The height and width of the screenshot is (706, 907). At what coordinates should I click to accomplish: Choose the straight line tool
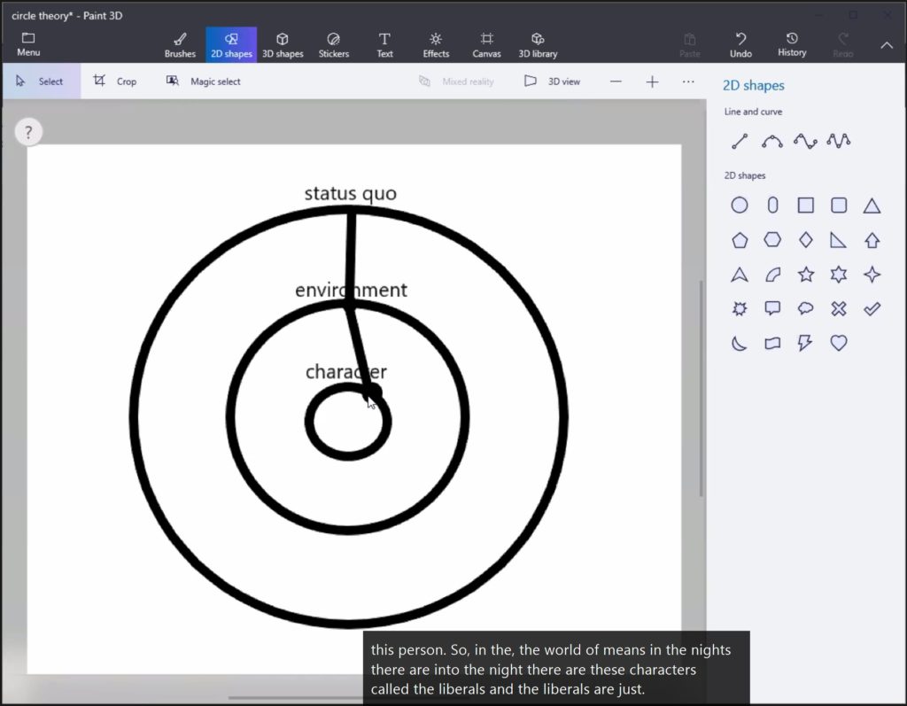coord(740,141)
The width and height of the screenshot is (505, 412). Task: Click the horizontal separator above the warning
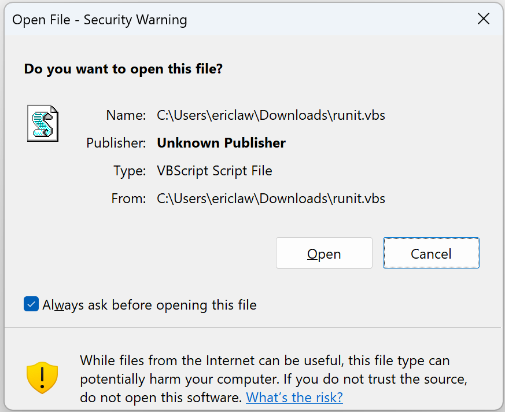pyautogui.click(x=252, y=328)
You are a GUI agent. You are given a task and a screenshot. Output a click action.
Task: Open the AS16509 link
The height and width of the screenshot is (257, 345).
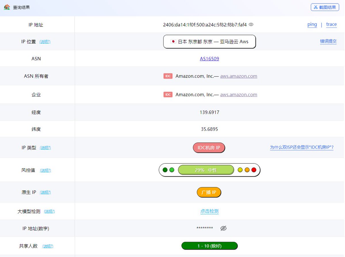[210, 59]
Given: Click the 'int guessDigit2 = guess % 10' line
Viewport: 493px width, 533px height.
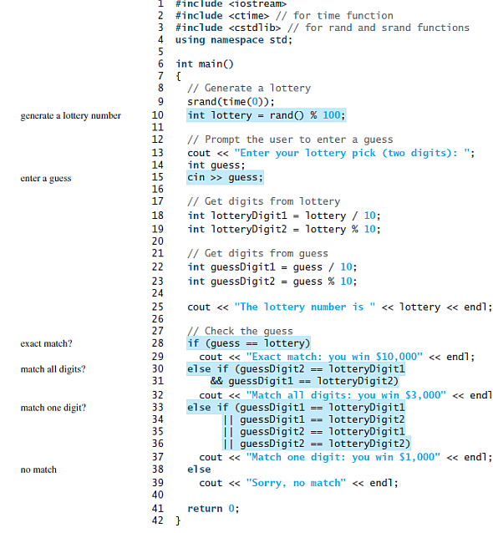Looking at the screenshot, I should [272, 282].
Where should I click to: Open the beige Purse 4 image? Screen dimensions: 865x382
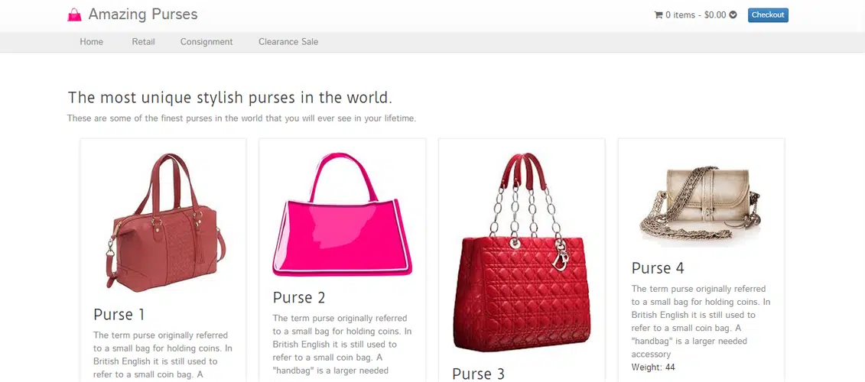pos(701,203)
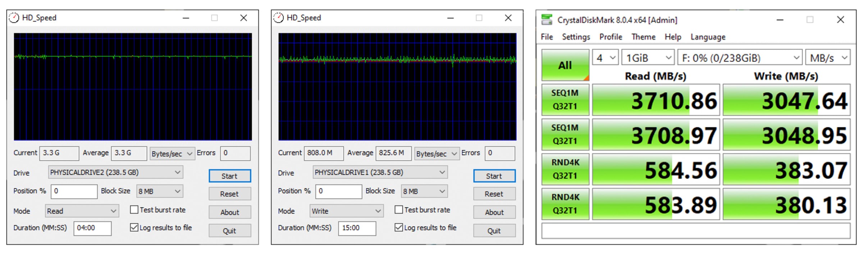This screenshot has height=254, width=863.
Task: Open the Settings menu in CrystalDiskMark
Action: pyautogui.click(x=576, y=37)
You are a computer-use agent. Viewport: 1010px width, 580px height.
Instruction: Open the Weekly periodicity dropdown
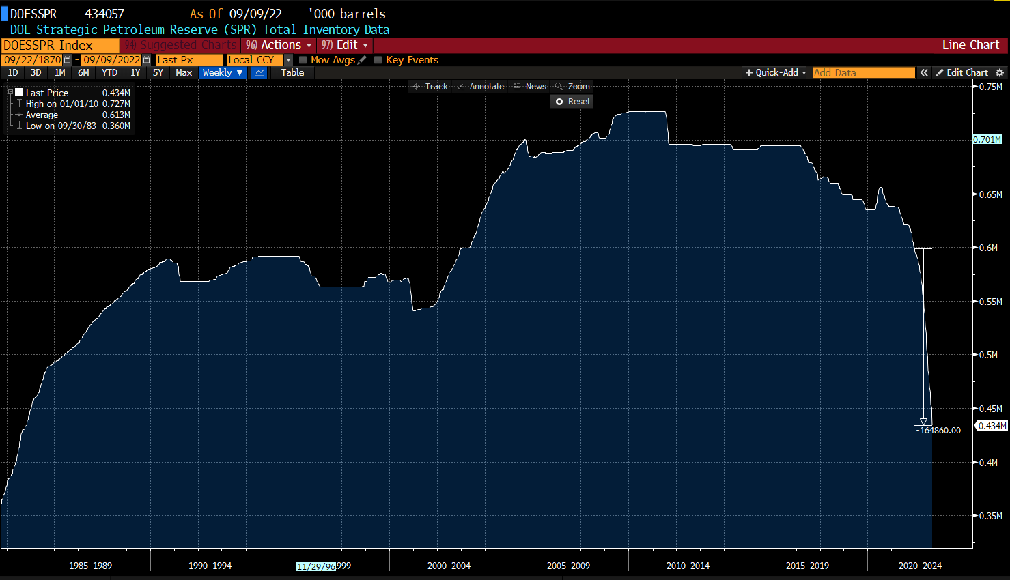tap(223, 73)
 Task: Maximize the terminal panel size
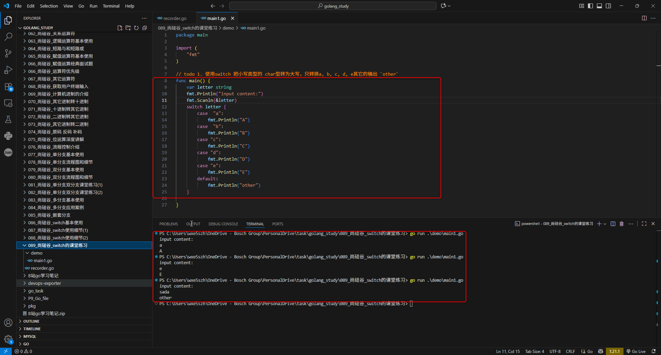pos(644,224)
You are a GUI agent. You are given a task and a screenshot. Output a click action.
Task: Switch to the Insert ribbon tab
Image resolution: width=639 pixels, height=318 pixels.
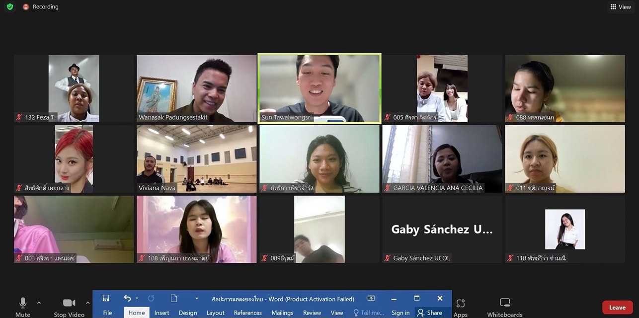[x=161, y=313]
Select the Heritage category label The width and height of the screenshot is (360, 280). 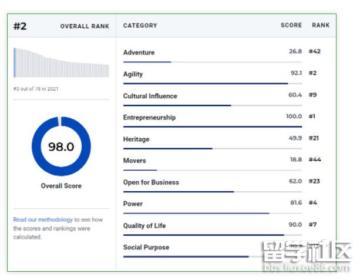(136, 139)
════════
Task to carry out: Take the lines from the first line of the entries through the line with "You are a computer-use", inclusive, and give them again exactly, minus any pictures.

Your solution:
The height and width of the screenshot is (706, 907). At what coordinates should I click to accomplish: Choose the straight line tool
coord(740,141)
The width and height of the screenshot is (505, 412). Task: Click the horizontal separator above the warning
pyautogui.click(x=252, y=328)
You are a GUI agent. You are given a task and a screenshot. Output a click action.
Task: Open the AS16509 link
The height and width of the screenshot is (257, 345).
[210, 59]
Given: Click the 'int guessDigit2 = guess % 10' line
Viewport: 493px width, 533px height.
Looking at the screenshot, I should [272, 282].
Where should I click to: Open the beige Purse 4 image? Screen dimensions: 865x382
pos(701,203)
This screenshot has height=254, width=863.
Task: Open the Settings menu in CrystalDiskMark
Action: pyautogui.click(x=576, y=37)
You are a computer-use agent. Viewport: 1010px width, 580px height.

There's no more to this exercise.